:: Matériel fourni

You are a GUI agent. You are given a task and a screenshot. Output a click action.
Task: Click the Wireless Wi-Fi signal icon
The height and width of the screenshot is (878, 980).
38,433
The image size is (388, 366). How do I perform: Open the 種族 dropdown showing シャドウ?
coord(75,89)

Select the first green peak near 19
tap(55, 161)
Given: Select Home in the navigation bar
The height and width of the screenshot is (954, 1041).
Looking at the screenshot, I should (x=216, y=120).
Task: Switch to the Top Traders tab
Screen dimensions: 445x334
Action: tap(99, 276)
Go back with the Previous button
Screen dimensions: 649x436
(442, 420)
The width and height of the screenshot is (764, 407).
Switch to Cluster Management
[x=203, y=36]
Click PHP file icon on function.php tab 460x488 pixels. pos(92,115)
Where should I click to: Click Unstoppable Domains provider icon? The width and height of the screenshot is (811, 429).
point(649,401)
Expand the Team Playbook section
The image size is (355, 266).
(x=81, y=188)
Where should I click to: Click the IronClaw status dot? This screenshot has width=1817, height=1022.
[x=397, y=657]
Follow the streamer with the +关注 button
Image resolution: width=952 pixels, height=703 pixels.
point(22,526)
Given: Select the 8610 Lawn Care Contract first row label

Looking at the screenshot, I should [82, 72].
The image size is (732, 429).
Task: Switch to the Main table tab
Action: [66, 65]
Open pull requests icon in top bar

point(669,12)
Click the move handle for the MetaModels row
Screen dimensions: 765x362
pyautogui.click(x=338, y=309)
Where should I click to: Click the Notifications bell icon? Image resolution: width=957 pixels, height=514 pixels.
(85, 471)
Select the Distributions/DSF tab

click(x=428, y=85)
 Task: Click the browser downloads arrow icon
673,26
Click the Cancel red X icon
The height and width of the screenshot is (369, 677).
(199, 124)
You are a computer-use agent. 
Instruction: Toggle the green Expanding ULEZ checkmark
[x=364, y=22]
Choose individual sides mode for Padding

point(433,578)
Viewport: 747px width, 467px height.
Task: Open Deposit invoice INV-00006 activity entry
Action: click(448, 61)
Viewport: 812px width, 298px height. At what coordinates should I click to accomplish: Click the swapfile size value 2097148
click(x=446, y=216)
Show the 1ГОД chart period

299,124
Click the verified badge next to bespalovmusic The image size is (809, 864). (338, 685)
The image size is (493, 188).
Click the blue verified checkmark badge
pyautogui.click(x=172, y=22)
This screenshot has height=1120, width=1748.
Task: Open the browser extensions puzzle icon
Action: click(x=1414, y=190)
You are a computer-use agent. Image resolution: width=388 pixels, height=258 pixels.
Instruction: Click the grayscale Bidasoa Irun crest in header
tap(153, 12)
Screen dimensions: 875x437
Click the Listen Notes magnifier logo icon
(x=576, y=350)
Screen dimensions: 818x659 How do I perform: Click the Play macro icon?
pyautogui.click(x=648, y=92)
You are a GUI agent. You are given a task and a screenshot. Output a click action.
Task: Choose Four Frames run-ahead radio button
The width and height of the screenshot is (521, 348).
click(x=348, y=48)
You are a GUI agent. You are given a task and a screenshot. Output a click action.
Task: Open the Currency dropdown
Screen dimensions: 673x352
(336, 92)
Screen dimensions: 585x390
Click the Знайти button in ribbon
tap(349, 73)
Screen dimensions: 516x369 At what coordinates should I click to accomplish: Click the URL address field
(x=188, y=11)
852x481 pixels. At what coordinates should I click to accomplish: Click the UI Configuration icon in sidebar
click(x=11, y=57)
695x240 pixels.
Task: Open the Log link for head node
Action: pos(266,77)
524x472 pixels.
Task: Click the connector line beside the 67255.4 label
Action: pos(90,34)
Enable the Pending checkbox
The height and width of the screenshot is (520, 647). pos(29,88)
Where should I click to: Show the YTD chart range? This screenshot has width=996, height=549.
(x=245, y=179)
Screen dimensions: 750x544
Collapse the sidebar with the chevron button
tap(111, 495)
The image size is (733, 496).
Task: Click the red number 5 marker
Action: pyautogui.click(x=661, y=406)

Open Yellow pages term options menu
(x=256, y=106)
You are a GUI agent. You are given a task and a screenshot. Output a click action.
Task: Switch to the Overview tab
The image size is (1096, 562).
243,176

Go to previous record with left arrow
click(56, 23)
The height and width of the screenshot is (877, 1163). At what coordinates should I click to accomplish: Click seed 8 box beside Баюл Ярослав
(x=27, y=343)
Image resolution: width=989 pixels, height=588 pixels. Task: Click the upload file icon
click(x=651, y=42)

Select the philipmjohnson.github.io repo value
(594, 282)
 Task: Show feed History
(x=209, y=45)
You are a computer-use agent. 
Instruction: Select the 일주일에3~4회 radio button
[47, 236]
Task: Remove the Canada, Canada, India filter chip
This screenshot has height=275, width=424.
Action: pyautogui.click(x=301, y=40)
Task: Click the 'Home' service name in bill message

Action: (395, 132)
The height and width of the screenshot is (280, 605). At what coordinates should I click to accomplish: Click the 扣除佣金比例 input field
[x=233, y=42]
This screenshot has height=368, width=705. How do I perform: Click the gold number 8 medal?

::::

Votre tâche>
Renvoie chaque ligne du matériel ci-dessus qui contient le mot « field ».

Réponse écrite>
Screen dimensions: 516x369 At what coordinates should I click to accomplish: Click the URL address field
The height and width of the screenshot is (280, 605). At what coordinates should I click to accomplish: Click the 扣除佣金比例 input field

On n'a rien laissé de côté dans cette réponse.